Stored items
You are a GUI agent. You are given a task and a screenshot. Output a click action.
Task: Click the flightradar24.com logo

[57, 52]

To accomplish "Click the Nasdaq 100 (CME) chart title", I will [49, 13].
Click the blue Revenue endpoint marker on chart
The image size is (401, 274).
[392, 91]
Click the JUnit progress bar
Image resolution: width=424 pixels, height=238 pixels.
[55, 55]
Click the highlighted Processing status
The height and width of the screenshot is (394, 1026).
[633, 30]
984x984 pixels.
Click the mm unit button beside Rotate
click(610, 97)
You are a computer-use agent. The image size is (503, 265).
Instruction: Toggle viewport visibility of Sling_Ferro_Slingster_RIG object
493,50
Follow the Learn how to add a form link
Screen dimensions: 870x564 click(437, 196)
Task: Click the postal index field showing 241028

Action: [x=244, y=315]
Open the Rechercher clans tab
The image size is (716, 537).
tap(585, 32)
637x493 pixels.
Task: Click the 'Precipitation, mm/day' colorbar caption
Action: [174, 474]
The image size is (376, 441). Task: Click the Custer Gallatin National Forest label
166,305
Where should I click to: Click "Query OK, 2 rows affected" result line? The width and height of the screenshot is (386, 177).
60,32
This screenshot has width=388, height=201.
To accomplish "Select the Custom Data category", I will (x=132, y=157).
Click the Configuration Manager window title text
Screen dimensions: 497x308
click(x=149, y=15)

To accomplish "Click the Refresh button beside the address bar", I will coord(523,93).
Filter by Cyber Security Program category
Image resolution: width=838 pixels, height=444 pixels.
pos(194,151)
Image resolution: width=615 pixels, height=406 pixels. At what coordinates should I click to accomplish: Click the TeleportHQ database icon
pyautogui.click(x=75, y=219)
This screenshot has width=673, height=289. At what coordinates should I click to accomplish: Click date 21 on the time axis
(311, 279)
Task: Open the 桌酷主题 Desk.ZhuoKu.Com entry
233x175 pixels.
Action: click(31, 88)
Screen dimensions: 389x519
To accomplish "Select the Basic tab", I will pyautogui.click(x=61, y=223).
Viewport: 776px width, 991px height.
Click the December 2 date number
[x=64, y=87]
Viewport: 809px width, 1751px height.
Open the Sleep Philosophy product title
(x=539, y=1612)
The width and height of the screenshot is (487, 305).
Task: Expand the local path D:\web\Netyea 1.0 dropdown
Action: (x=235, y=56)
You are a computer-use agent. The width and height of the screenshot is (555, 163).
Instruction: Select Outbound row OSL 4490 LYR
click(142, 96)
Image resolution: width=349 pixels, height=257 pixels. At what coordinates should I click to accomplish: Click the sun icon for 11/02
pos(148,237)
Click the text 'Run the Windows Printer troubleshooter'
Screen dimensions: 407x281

- [Problem description]: The required output is the entries from their opening line through the line holding "984x984 pixels.", repeated exactly, with both end lines kept.

- [Exercise response]:
You are a GUI agent. You are given a task and a screenshot. Output a click action.
Task: Click the flightradar24.com logo

[57, 52]

To accomplish "Click the Nasdaq 100 (CME) chart title", I will [49, 13].
Click the blue Revenue endpoint marker on chart
The image size is (401, 274).
[392, 91]
Click the JUnit progress bar
Image resolution: width=424 pixels, height=238 pixels.
[55, 55]
Click the highlighted Processing status
The height and width of the screenshot is (394, 1026).
[633, 30]
984x984 pixels.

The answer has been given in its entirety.